Set roughly 40 years after the conclusion of Deep Space Nine, Star Trek Online has already examined a Federation in crisis. It takes place in a period after the destruction of Romulus and Remus—events you’ll be familiar with as they’re what led Eric Bana’s Captain Nero to travel back in time in the J.J. Abrams Star Trek movie and kick off the Kelvin Timeline. There’s been war with the Klingons, war with the Iconians, war in the Delta Quadrant, and, well, more war than most people would know what to do with.

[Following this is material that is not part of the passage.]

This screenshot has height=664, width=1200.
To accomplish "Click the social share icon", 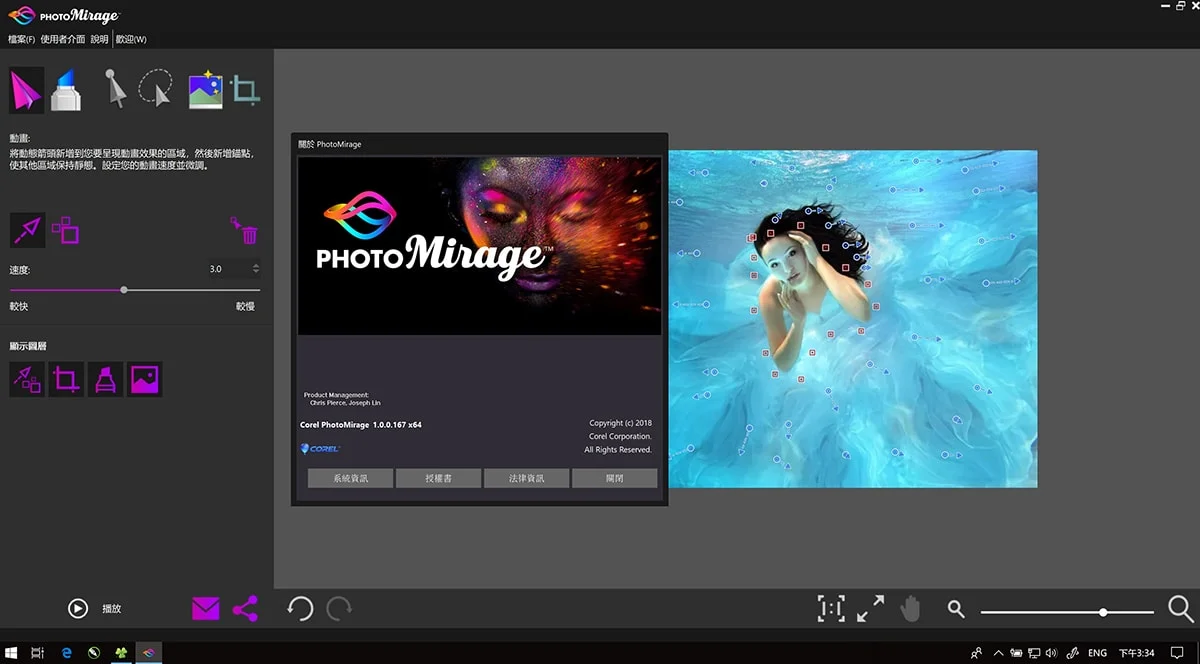I will (x=245, y=608).

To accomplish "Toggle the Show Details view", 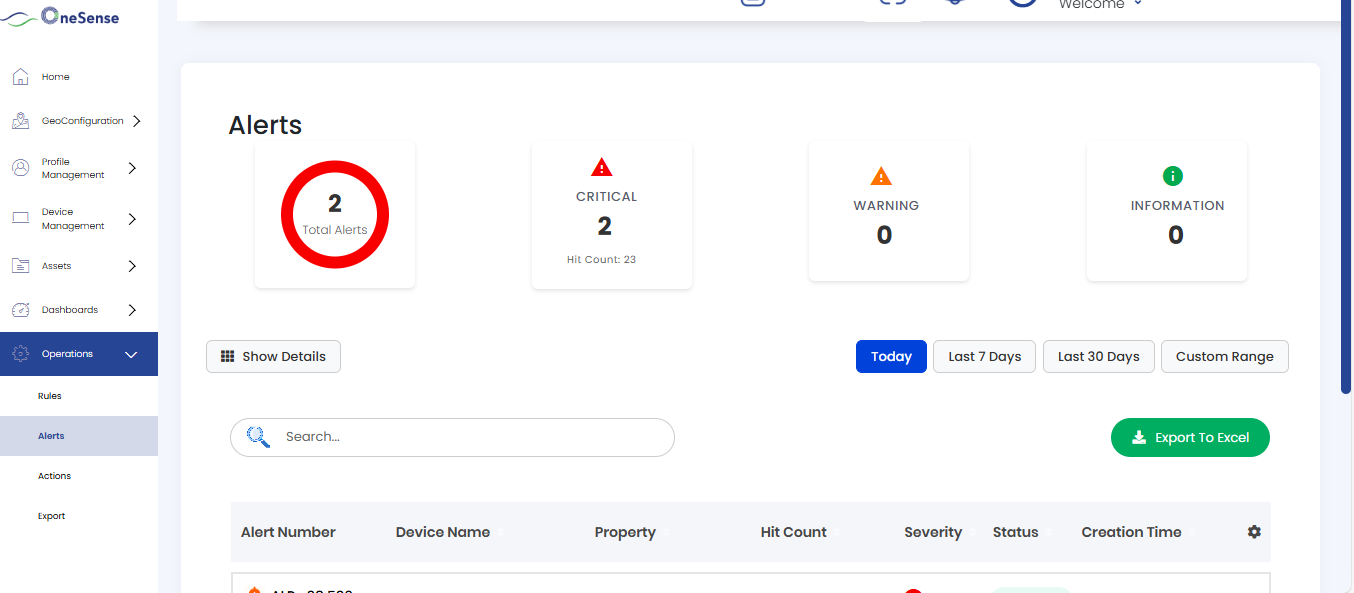I will point(273,356).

The set up for Victory is Life is no exception. A bug-like alien species known as the Hurq has all but shattered the Dominion’s holdings in the Gamma Quadrant, where they’ve mostly kept to themselves after the signing of the peace treaty between the Dominion and the Federation at the end of Deep Space Nine. Now the Hurq plan to jump through the wormhole to the Alpha Quadrant and ravage Klingons, Romulans, and the Federation alike. Odo, acting as an ambassador for the flailing Dominion, reaches out to his former friends from his time on Deep Space Nine, requesting an alliance that could fight off the insectoid hordes together.

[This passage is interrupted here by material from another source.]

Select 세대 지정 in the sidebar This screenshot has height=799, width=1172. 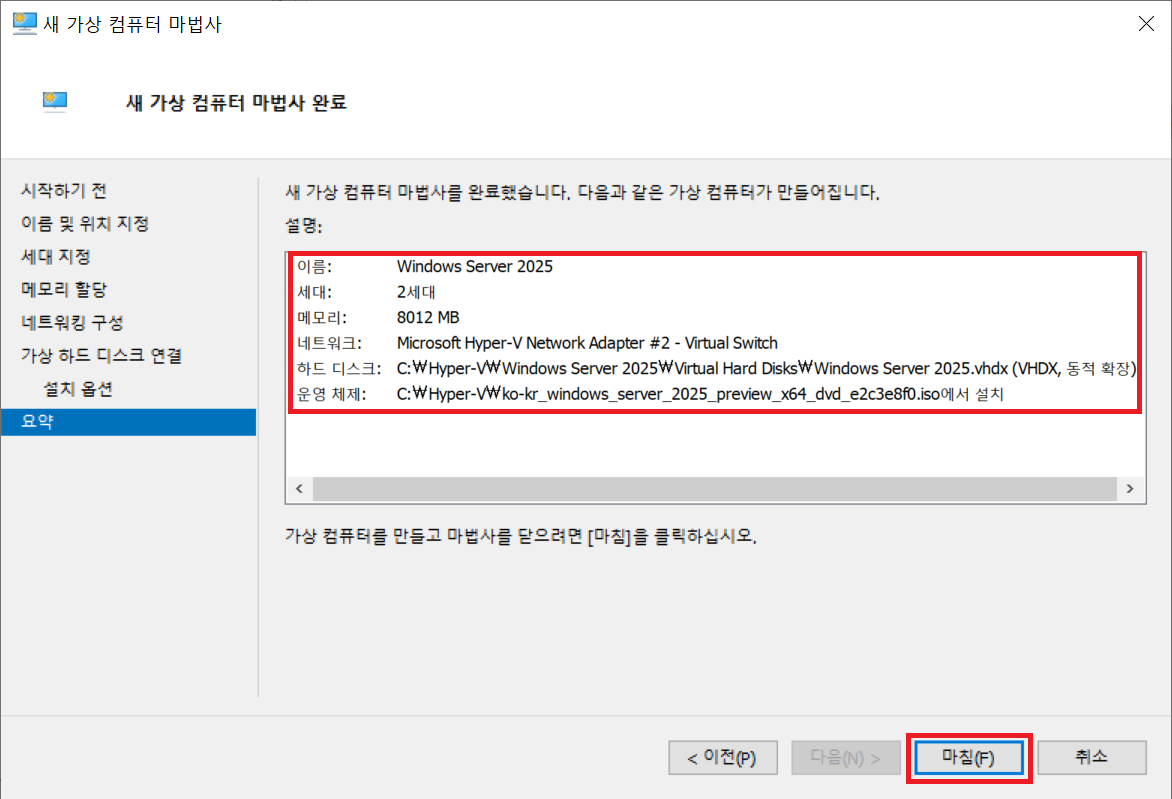[x=56, y=256]
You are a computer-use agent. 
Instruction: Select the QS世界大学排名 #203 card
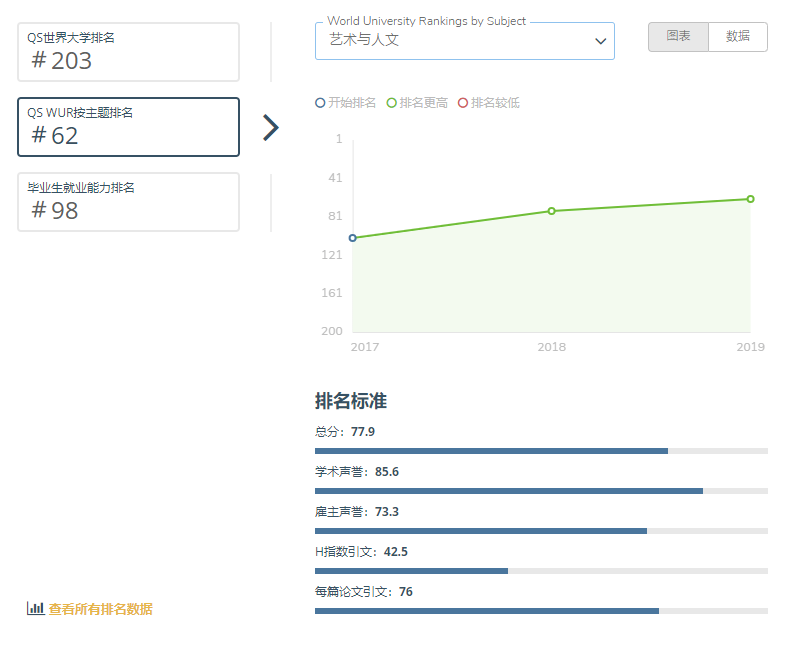tap(128, 52)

It is in this primary storyline that Victory is Life feels the most “traditionally” like Deep Space Nine. This is not only because so much of the show’s cast returns to voice their characters again, but also because it’s where you have your intense diplomatic discussions about the cost of war, and debates over whether or not the Dominion can be trusted in the wake of its own devastating conflict in the Alpha Quadrant. It’s where you have the characters you know and love forced to compromise their morals for what they believe is the greater good and survival of their civilizations in a way Ben Sisko would gladly raise a glass of whiskey to. While not as overly grim as Deep Space Nine itself got for reasons I won’t spoil, its the evocation of that mood that perhaps matters most—if Victory is Life is an MMO’s version of Deep Space Nine’s greatest hits, this is its remix of a beloved track.
It’s also the lens through which you interact with most of the returning Deep Space Nine stars, and get to see how they’ve grown and changed as people in the decades since the show—or not changed, in a few cases. Odo is still the put-upon man he was as DS9's constable, but as an Ambassador for the Dominion he finds himself at odds with people he still considers close friends, despite his long absence. Garak is no longer a simple tailor but a leading member of the slowly-reforming Cardassian government, although he still craves the political intricacies and spycraft of his younger days. Kira herself apparently took a hard dive into spirituality after Deep Space Nine, acting as current Kai of Bajor’s prophet-based religion, only to quickly eye a return to Starfleet over the course of the story. That’s about the extent of the biggest changes of the returning cast—Quark, Rom, Leeta, and Dr. Bashir are still pretty much the same as they were when we left them last, and Nog is now a Starfleet Captain. Yet like the wider story with the Hurq, that familiarity is what drives most of Victory is Life’s appeal.
But two of the missions in Victory is Life’s new story also serve as a reminder that there was more to Deep Space Nine than just the war with the Dominion; the spirituality of the Bajorans and the sort of everyday underhandedness of episodes that focused on Quark’s exploits drove so much of the world built in the tiny little promenade of Deep Space Nine’s titular space station. They both come to the fore in missions that directly follow up on two episodes from the show: the season one episode “Battle Lines,” which saw Kira confronted with the loss of her spiritual mentor Kai Opaka, and the hilarious “The Magnificent Ferengi” from season six, which saw Quark and Rom recruit a crack team of Ferengi enforcers for a rescue mission to save their mother from the Dominion.
Though the Kira mission mostly serves as a chance to have Kira stop being the current Kai (basically Bajor’s answer to the pope for its unnamed religion) and resume duties as a Starfleet officer, it still has some good moments reminding us about the Bajoran spirituality that seemed to motivate some of the show’s best early plots.
But the latter Quark-and-friends mission offers some of the funniest storytelling Star Trek Online has ever done, as the Ferengi is begrudgingly forced to get his team back together to help recover a sacred Klingon artifact that could help in the new conflict with the Hurq. It’s goofily charming in a way that Deep Space Nine totally was with a lot of its Ferengi plotlines—and in a way that we don’t often remember the series being.
But these two elements, and the characters wrapped up in them, were just as important to Deep Space Nine as the bleak, moral complexity of the Dominion War was—and the fact that Star Trek Online embraces that in this anniversary-themed outing is a loving reminder that there’s more to Deep Space Nine than we often remember.